Nascimento, the Nonoai chief, as well as his son and a former FUNAI official, were fined a total of nearly US$800,000 for embezzling profits from the illegal leases, according to a July 2019 ruling seen by Reuters.
Nascimento said an appeal is pending and that “all is back to normal,” with non-Indigenous farmers delivering their harvests to the same co-ops, including Cotrisal.
“The soy is sold on the local market. There are farm co-operatives all around the Indigenous territories. There is Cotrisal … and other large co-operatives which buy any quantity of soy, corn, everything,” he said.
Reuters could not independently verify whether the lawsuit remains active.
In 2021, 11 members of the Serrinha community filed a civil lawsuit in the federal court of Carazinho, Rio Grande do Sul, accusing their chief Claudino of controlling the territory’s soy trade to enrich his family.
The 2021 lawsuit reviewed by Reuters said Claudino has crushed dissent with “violence, oppression and human rights violations.”
In a telephone interview, Claudino said his opponents spread lies about his leadership and that most of the community supports him. The lawsuit is ongoing.
Claudino remains under investigation — but has not been charged — in connection with a double homicide in Serrinha in 2021, which police and local community members link to land and power disputes fuelled by the soy trade. He denies involvement in the killings.

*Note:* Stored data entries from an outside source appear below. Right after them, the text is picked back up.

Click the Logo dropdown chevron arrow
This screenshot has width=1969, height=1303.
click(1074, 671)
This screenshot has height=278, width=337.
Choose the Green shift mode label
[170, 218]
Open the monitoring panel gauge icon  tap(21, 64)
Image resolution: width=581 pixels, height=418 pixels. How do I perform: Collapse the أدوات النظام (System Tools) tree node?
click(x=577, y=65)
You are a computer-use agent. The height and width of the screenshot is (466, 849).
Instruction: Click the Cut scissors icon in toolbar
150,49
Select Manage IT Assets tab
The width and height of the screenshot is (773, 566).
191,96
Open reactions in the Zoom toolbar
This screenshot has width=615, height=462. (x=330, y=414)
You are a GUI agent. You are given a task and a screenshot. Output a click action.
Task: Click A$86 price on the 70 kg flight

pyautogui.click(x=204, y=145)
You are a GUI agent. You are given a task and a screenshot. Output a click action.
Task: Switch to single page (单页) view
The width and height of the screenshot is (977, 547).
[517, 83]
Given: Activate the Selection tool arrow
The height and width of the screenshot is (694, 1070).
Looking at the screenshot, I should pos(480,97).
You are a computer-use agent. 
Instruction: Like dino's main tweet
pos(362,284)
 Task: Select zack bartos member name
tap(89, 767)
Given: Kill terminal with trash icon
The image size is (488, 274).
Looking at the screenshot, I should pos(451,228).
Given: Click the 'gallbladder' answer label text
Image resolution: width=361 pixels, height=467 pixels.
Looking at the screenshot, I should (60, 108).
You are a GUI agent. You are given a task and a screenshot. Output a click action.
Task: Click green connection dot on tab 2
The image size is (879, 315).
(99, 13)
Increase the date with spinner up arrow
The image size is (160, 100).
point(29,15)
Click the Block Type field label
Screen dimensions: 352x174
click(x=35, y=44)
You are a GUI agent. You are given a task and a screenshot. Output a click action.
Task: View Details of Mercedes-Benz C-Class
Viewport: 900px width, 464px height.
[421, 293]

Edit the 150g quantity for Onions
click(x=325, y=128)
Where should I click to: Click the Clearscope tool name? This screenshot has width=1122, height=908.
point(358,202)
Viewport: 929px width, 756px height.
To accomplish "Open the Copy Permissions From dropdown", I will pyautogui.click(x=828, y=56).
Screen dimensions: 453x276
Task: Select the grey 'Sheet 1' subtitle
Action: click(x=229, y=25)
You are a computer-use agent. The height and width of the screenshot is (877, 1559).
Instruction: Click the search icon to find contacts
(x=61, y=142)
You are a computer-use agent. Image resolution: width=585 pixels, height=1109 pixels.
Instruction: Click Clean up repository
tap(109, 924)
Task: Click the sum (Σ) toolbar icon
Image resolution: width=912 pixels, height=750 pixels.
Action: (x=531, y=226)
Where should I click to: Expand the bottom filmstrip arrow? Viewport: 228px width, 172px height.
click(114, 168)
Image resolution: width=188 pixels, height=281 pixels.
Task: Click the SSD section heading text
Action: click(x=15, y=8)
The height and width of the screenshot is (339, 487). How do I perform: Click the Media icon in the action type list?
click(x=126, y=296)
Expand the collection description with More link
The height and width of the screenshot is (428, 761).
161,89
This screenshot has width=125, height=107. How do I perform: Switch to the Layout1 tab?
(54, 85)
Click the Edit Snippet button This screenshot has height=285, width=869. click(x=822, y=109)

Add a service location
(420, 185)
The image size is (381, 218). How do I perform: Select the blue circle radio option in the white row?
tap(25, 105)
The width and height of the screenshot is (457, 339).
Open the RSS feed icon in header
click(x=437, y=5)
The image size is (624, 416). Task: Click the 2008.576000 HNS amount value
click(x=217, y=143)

At least 30 families who objected publicly to Claudino’s involvement in the soy trade have left the reservation since October 2021. Several had their homes looted and ransacked, according to three of the victims and a 2022 report by the federal human rights commission, which connected the violence to the land leases.
Claudino said only a dozen families left the reservation in recent years, some of whom have returned.
“Some are back already. I allowed it. But I’m not going to let people come here and make trouble for me again,” he said.